The truth, according to a University of Hawaii professor who examined the evidence, is that "there is no hundredth monkey phenomenon," that the notion of a spontaneous spread of a behavior among Japanese monkeys is a fiction that is completely refuted by the published data of the same Japanese primatologists who, it is claimed, discovered the phenomenon.
The debunker is Ron Amundson, a philosophy professor who specializes in the philosophy of science and the rise of pseudosciences. His report appears in the current issue of The Skeptical Inquirer, the quarterly journal of the Committee for the Scientific Investigation of Claims of the Paranormal. The committee was formed about 10 years ago by a group of scientists and others hoping to counteract what they saw as a rising tide of belief in supernatural phenomena.

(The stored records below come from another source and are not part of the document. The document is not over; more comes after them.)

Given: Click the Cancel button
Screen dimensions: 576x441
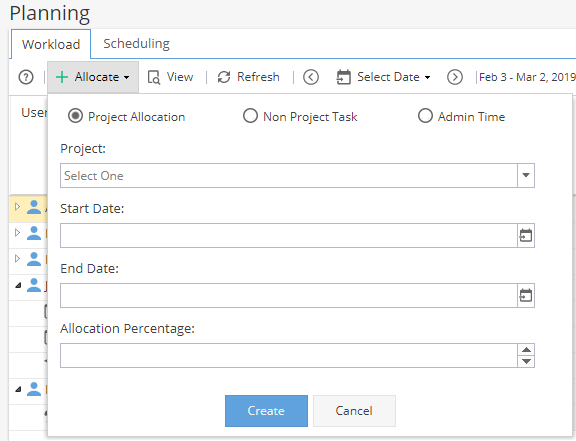Looking at the screenshot, I should [354, 411].
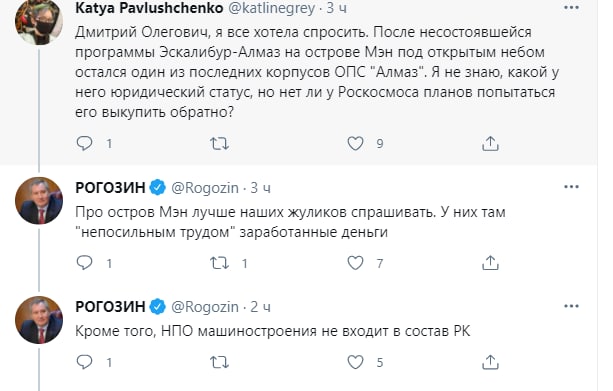Open Katya Pavlushchenko's display name link
The height and width of the screenshot is (391, 613).
[149, 8]
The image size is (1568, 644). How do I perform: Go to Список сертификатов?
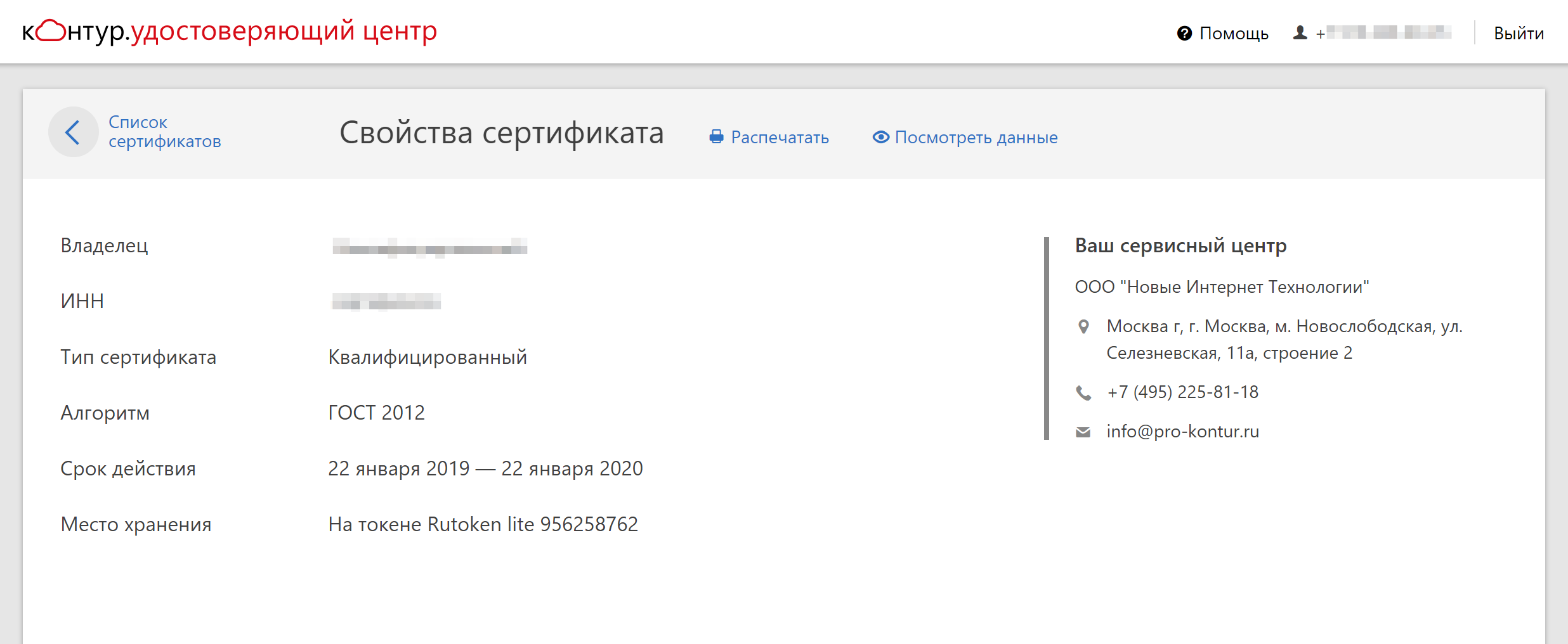point(164,132)
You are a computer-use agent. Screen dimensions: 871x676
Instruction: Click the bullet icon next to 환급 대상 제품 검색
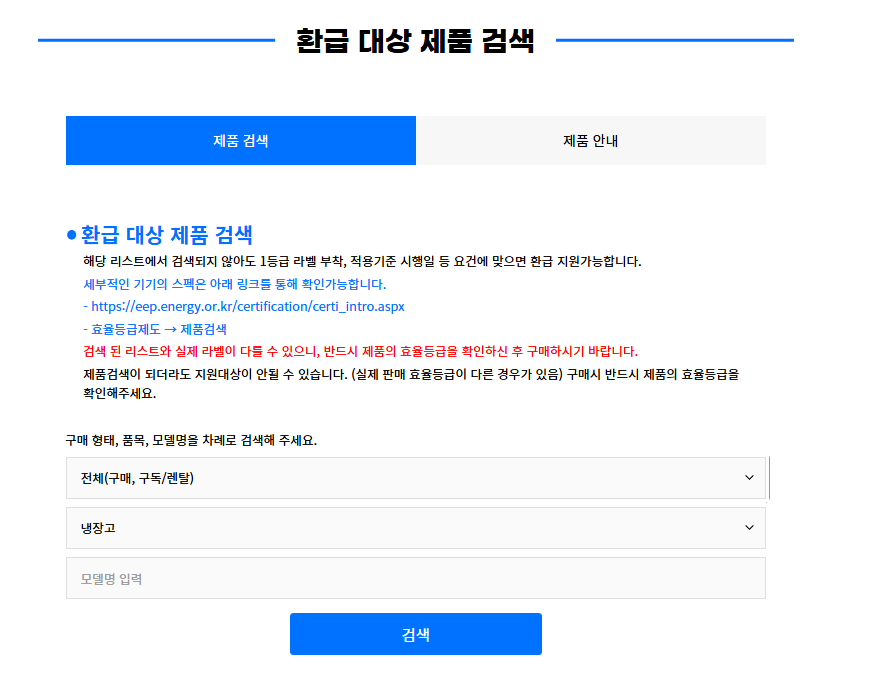68,235
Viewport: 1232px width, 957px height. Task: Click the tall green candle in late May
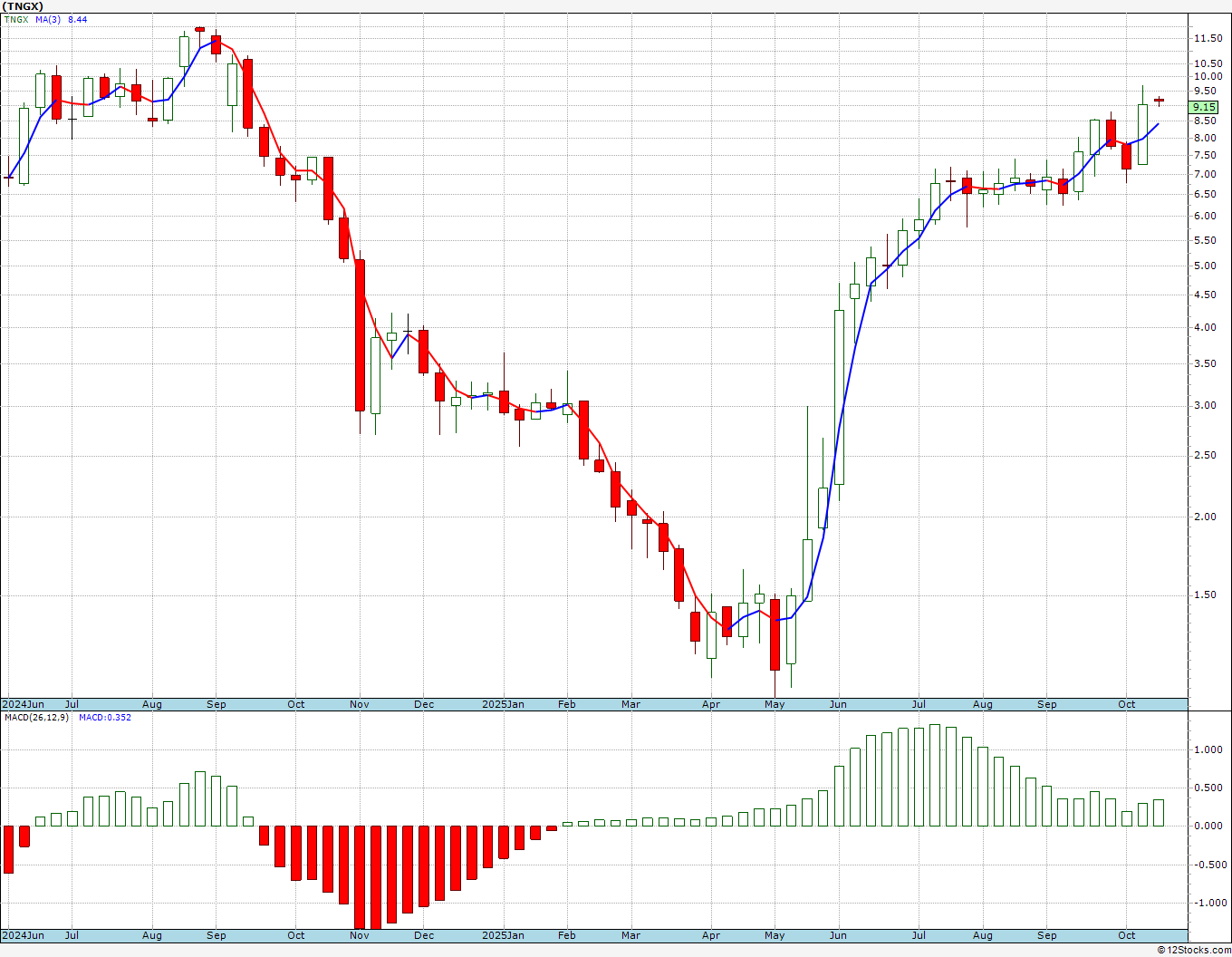pyautogui.click(x=839, y=397)
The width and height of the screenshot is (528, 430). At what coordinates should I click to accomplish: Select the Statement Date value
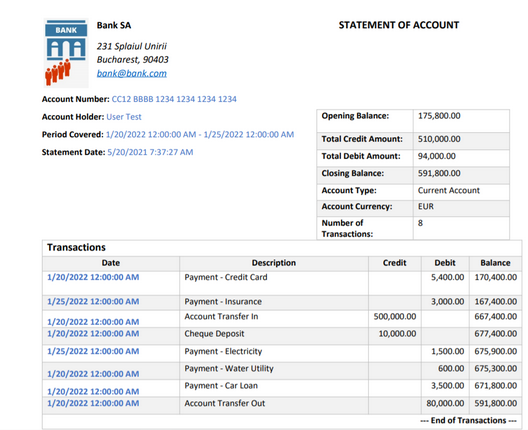(150, 152)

The hundredth monkey phenomenon traces its origin to research in the 1950s by Japanese scientists who were studying free-roaming troops of macaques that live on a few small islands. In 1952 the scientists began giving the monkeys on Koshima Island sweet potatoes as food, tossing the tubers onto the beach. The following year the scientists observed that one young monkey, named Imo, discovered she could wash sand off the potato by dipping it in the water. And perhaps the potato tasted better salted, as well, so she kept up the behavior.
Over the ensuing years, as scientists watched closely, other monkeys copied the practice. As the young macaques grew up, they taught it to their offspring.
In 1958, according to the challenged book by Watson, an astonishing thing happened.
"One has to gather the . . . story from personal anecdotes and bits of folklore among primate researchers," Watson wrote, "because most of them are still not quite sure what happened. And those who do suspect the truth are reluctant to publish it for fear of ridicule.
"In the autumn of 1958 ," Watson went on, "an unspecified number of monkeys on Koshima were washing sweet potatoes in the sea . . . . Let us say, for argument's sake, that the number was 99 and that at 11 o'clock on a Tuesday morning, one further convert was added to the fold in the usual way. But the addition of the hundredth monkey apparently carried the number across some sort of threshold . . . . because by that evening almost everyone was doing it. Not only that but the habit seems to have jumped natural barriers and to have appeared spontaneously . . . in colonies in other islands and on the mainland."
Amundson, in attempting to verify Watson's version of events, checked the published reports of the Japanese scientists, who kept daily track of every monkey on the islands and recorded their behaviors in great detail. He found there was no sudden jump in the number of spud-dunking monkeys. From Imo, who invented the practice, it spread gradually, a little faster in early years and more slowly later.
In 1958, the year Watson claimed the sudden jump appeared, the Japanese researchers marked a different transition. That was when the behavior stopped spreading among young, imitative monkeys. The only form of transmission after 1958 was from parent to offspring. The reason was that all the young monkeys had grown to become the parental generation.
Masao Kawai, the primatologist who published the most comprehensive reports, did find that potato washing appeared on other islands but left no mystery about how it happened. In one case a potato-washing monkey swam to a nearby island in 1960 and stayed there for four years. His arrival marked the introduction of the practice there. On other islands, it started spontaneously, with a single monkey, as on Koshima, but never spread as completely.
Watson could not be reached for comment. His publisher, Simon and Schuster, declined to give out his telephone number or address.
Michael Korda, who edited the book, said Watson "is a distinguished and eminent scholar who, I have to say, does have some weird ideas."